According to the German tourism survey, 4.1% of Germans chose Greece for their main holiday in 2025, slightly up from 2024. Demand is described as “resilient” and “strategically important,” which is tourism-speak for people are still coming despite the prices.
Paying More, Staying Less
German visitors are spending more money in Greece than anywhere else in Europe. The average spend per trip is €1,872, well above the European average and higher than in Spain, Italy, France, and Turkey.
That sounds impressive — until you notice the other half of the story.
Visitors are also staying fewer nights.
In plain terms, Germans are not staying longer because Greece is expensive. They are paying more per day, compressing their holidays into shorter, tighter, higher-pressure visits. This is usually framed as “higher value per visit. Less generously, it is pay more, leave sooner.
Dolce Vita for Others, Resilience for Greece
Spain, Italy, and France are credited with a revival of Dolce Vita and Savoir-vivre — a lifestyle, food, culture, and enjoyment. Greece, meanwhile, is praised mainly for its resilience.

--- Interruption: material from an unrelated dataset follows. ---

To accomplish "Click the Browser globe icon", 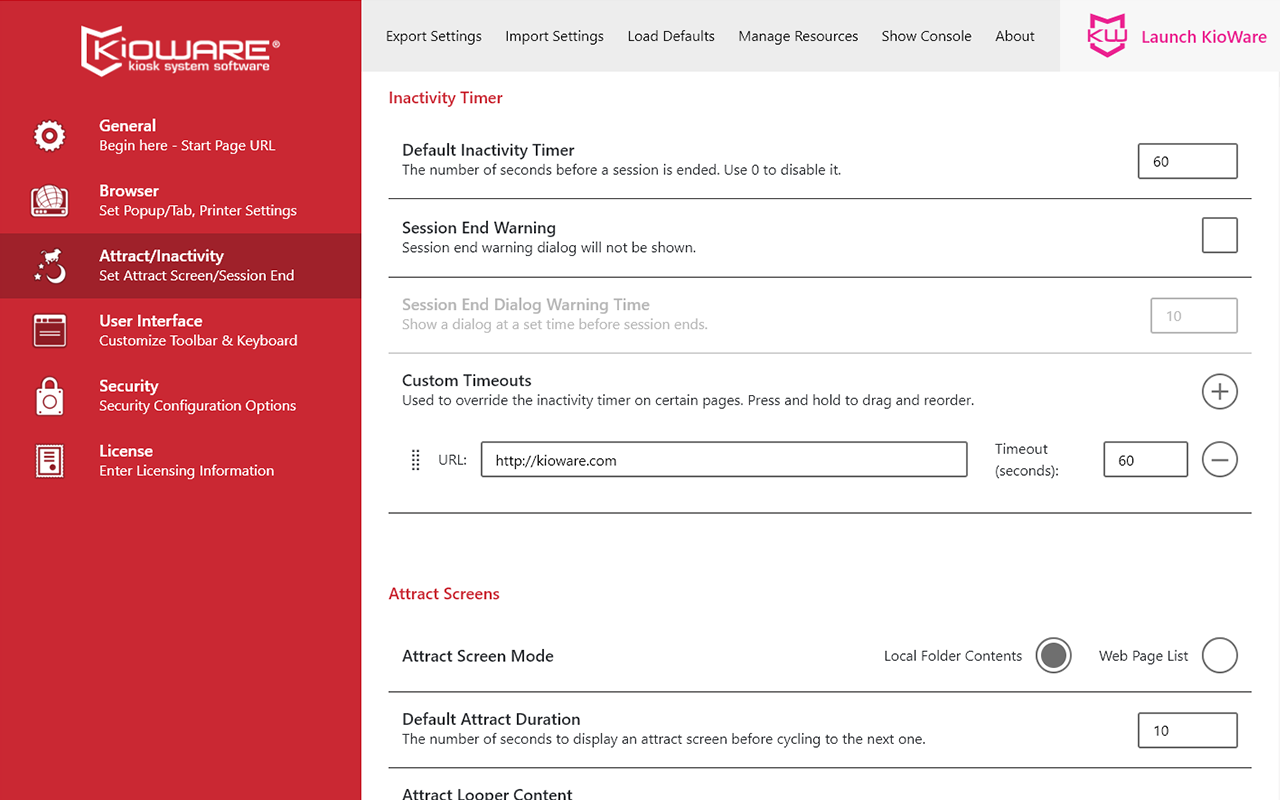I will (49, 201).
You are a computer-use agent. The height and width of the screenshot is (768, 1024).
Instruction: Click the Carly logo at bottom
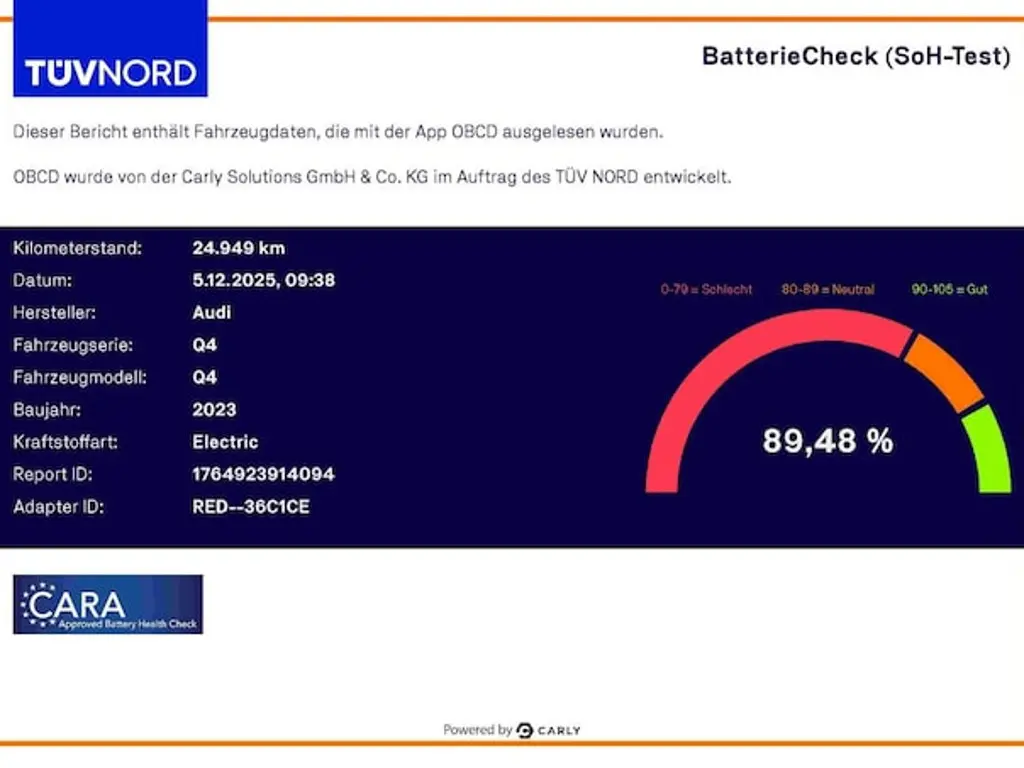point(548,730)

Translation: People still come even though prices keep rising.
Not because Greece is calmer, or cheaper. But because holidays have become the last luxury Germans refuse to cut back on.
Germans Cut Costs — Just Not Travel
The data confirms what everyone in tourism already knows. Germans may save on shopping, postpone big purchases, and tighten everyday spending — but holidays remain non-negotiable.
Two out of three Germans traveled in 2025. Almost half traveled more than once. Higher-income households traveled far more often than lower-income ones, proving once again that “resilient demand” is much easier with disposable income.
Greece ends up with:
- the highest daily spend in Europe,
- the highest cost per trip,
- and tourists who still come, but stay for less time.
This creates a neat paradox: more money per day, more pressure per visit, and less time for visitors actually to experience the place they are paying so much for.
Germans still love Greece. They love it efficiently now.
And efficiency, as any crowded destination knows, is rarely romantic.